2. La Bibbia come inesauribile fonte di arte
È
un’affermazione del tutto ovvia tanto il panorama è immenso. Ci basta
qui suggerire alcuni pensieri: un giudizio autorevole di Giovanni Paolo
II; le espressioni artistiche che hanno fin qui mediato l’ispirazione
biblica; una breve storia di tali effetti, anche questa per mano di
Giovanni Paolo II.
1) L’arte davanti al mistero del Verbo incarnato
La
Legge dell’Antico Testamento presenta un esplicito divieto di
raffigurare Dio invisibile ed inesprimibile con l’aiuto di «un’immagine
scolpita o di metallo fuso» (Dt 27,15), perché Dio trascende ogni
raffigurazione materiale: «Io sono colui che sono» (Es 3,14). Nel
mistero dell’Incarnazione, tuttavia, il Figlio di Dio in persona si è
reso visibile: «Quando venne la pienezza del tempo. Dio mandò il suo
Figlio nato da donna» (Gal 4,4). Dio si è fatto uomo in Gesù Cristo, il
quale è diventato così «il centro a cui riferirsi per poter comprendere
l’enigma dell’esistenza umana, del mondo creato e di Dio stesso».
Questa
fondamentale manifestazione del «Dio-Mistero» si pose come
incoraggiamento e sfida per i cristiani, anche sul piano della creazione
artistica. Ne è scaturita una fioritura di bellezza che proprio da qui,
dal mistero dell’Incarnazione, ha tratto la sua linfa. Facendosi uomo,
infatti, il Figlio di Dio ha introdotto nella storia dell’umanità tutta
la ricchezza evangelica della verità e del bene, e con essa ha svelato
anche una nuova dimensione della bellezza: il messaggio evangelico ne è
colmo fino all’orlo.
La
Sacra Scrittura è diventata così una sorta di «immenso vocabolario» (P.

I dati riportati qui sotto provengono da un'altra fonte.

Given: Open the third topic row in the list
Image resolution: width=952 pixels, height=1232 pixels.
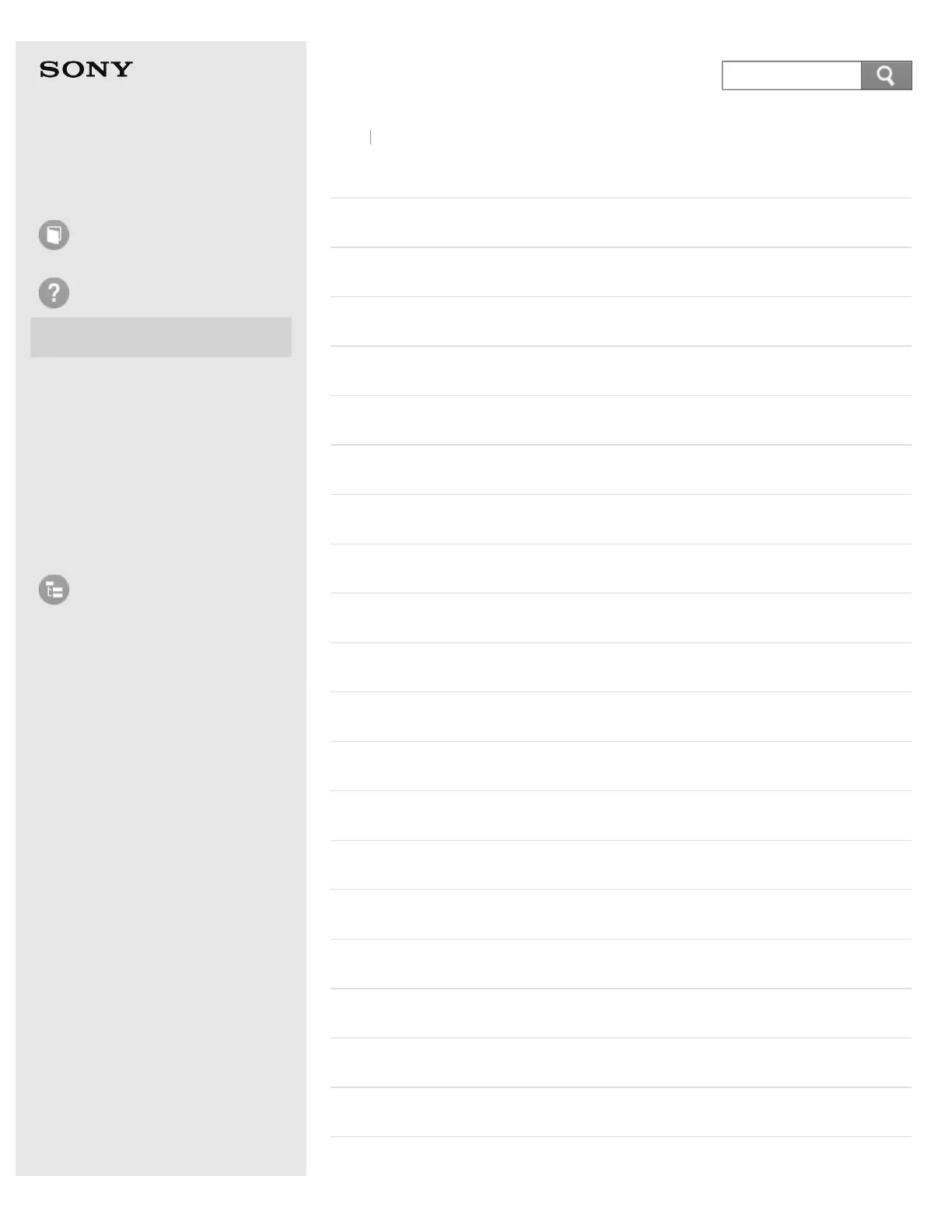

Claudel) e di «atlante iconografico» (M. Chagall), a cui hanno attinto
la cultura e l’arte cristiana. Lo stesso Antico Testamento, interpretato
alla luce del Nuovo, ha manifestato filoni inesauribili di ispirazione.
A
partire dai racconti della creazione, del peccato, del diluvio, del
ciclo dei Patriarchi, degli eventi dell’esodo, fino a tanti altri
episodi e personaggi della storia della salvezza, il testo biblico ha
acceso l’immaginazione di pittori, poeti, musicisti, autori di teatro e
di cinema. Una figura come quella di Giobbe, per fare solo un esempio,
con la sua bruciante e sempre attuale problematica del dolore, continua a
suscitare insieme l’interesse filosofico e quello letterario ed
artistico. E che dire poi del Nuovo Testamento? Dalla Natività al
Golgota, dalla Trasfigurazione alla Risurrezione, dai miracoli agli
insegnamenti di Cristo, fino agli eventi narrati negli Atti degli
Apostoli o prospettati dall’Apocalisse in chiave escatologica,
innumerevoli volte la parola biblica si è fatta immagine, musica,
poesia, evocando con il linguaggio dell’arte il mistero del «Verbo fatto
carne».
Nella
storia della cultura tutto ciò costituisce un ampio capitolo di fede e
di bellezza. Ne hanno beneficiato soprattutto i credenti per la loro
esperienza di preghiera e di vita. Per molti di essi, in epoche di
scarsa alfabetizzazione, le espressioni figurative della Bibbia
rappresentarono persino una concreta mediazione catechetica Questo
principio pedagogico è stato autorevolmente enunciato da S. Gregorio
Magno in una lettera del 599 al Vescovo di Marsiglia Sereno: «La pittura
è adoperata nelle chiese perché gli analfabeti, almeno guardando sulle
pareti, leggano ciò che non sono capaci di decifrare sui codici»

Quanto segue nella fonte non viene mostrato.